"When the going gets weird the weird turn pro" -
Hunter S. Thompson (1937-2005)
So there I was on a beautiful summer night under the stars clinging to a chain link fence like Spider Woman and yelling for a musician friend who was, hopefully, within hearing distance to come rescue me as the security guy advanced. I drove 350 miles to the concert and ended up with the wrong color backstage pass. I had orange. I needed green. The woman from the record company had several passes and handed me one, not even noticing they were different. She left to catch a plane. I stayed to catch a basketload of grief from someone who either was just not having a nice day or had decided he saw something in me that fit the profile of people he was paid to look out for. I had credentials. I had business cards from my radio station and a music publication. For once in my life I wasn't wearing a too-short skirt. When I was pulled through the gate right before the security guy pounced, the tour manager said, "He told me you were dangerous." Moi?? As I tried to reattach the heel to my shoe I thought, "Only to myself or any poor soul who comes to a concert with me."
For most people a concert is an enjoyable social event to be shared with friends or even, gasp, a date. Perhaps a nice dinner before the show, an enjoyable evening of music, then you go home. For me it is both work and escapism, often combined with hazardous travel and wardrobe blunders. In my current state of ADD enhanced self-absorption I have found that I do better on my own or with someone I want to accelerate a breakup with.

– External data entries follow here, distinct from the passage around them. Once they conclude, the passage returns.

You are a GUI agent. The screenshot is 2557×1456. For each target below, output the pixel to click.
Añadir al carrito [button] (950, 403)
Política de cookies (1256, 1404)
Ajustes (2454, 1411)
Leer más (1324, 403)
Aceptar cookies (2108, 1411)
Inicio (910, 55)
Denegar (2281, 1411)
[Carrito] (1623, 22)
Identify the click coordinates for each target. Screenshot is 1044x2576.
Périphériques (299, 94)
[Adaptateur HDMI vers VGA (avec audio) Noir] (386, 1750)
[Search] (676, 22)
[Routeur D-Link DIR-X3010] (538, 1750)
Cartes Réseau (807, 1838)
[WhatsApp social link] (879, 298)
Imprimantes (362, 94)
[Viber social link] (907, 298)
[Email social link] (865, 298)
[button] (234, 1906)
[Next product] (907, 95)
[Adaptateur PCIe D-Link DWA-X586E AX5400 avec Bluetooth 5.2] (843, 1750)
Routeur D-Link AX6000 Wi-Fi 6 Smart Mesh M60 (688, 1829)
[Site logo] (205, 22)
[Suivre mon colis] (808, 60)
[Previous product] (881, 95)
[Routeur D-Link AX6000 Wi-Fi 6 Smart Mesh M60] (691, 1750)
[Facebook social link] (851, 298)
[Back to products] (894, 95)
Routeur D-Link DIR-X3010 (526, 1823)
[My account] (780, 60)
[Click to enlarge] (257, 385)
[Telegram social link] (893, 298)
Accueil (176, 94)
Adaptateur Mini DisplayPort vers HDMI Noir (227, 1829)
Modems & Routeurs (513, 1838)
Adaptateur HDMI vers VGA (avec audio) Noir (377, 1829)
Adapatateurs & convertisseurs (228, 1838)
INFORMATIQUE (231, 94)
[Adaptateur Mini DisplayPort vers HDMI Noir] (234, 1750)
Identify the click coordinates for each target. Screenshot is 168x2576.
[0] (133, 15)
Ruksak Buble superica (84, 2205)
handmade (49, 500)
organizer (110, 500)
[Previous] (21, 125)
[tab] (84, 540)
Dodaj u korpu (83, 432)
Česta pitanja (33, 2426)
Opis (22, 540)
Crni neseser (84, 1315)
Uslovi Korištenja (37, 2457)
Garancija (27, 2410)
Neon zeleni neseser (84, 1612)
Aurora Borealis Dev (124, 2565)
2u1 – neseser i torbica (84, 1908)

I broke up with someone while Miles Davis played the Jacksonville Jazz Festival. He said I was paying too much attention to the music and not enough to him. I told him he was right. Another breakup ensued when I took the alleged love of my life to see an artist I adored, and he spent the whole show talking on his cell phone and fiddling around with his PDA. I got on a new friend’s last nerve driving around in circles for over an hour trying to find a club where one of my favorite guitarists was playing. I almost lost my best friend and a client because of The Moat.
The Moat was a body of water surrounding the stage at an oceanside theatre in south Florida. The audience sat on bleachers by the water, and the stage was about 20 feet away at the end of a dock. Some adventurous souls jumped in the water. Some had even brought rafts and inner tubes. I was wearing a skirt I had designed and made to sell to someone else at a rather steep price. I took a cannonball leap into the murky, oil-coated water and started swimming toward the stage, leaving my friend dripping wet from the splash. The mud and water practically ruined the passenger seat of her new car during the drive home. Needless to say the client was not pleased with the stiff, dirty clump of lace that had been her future skirt.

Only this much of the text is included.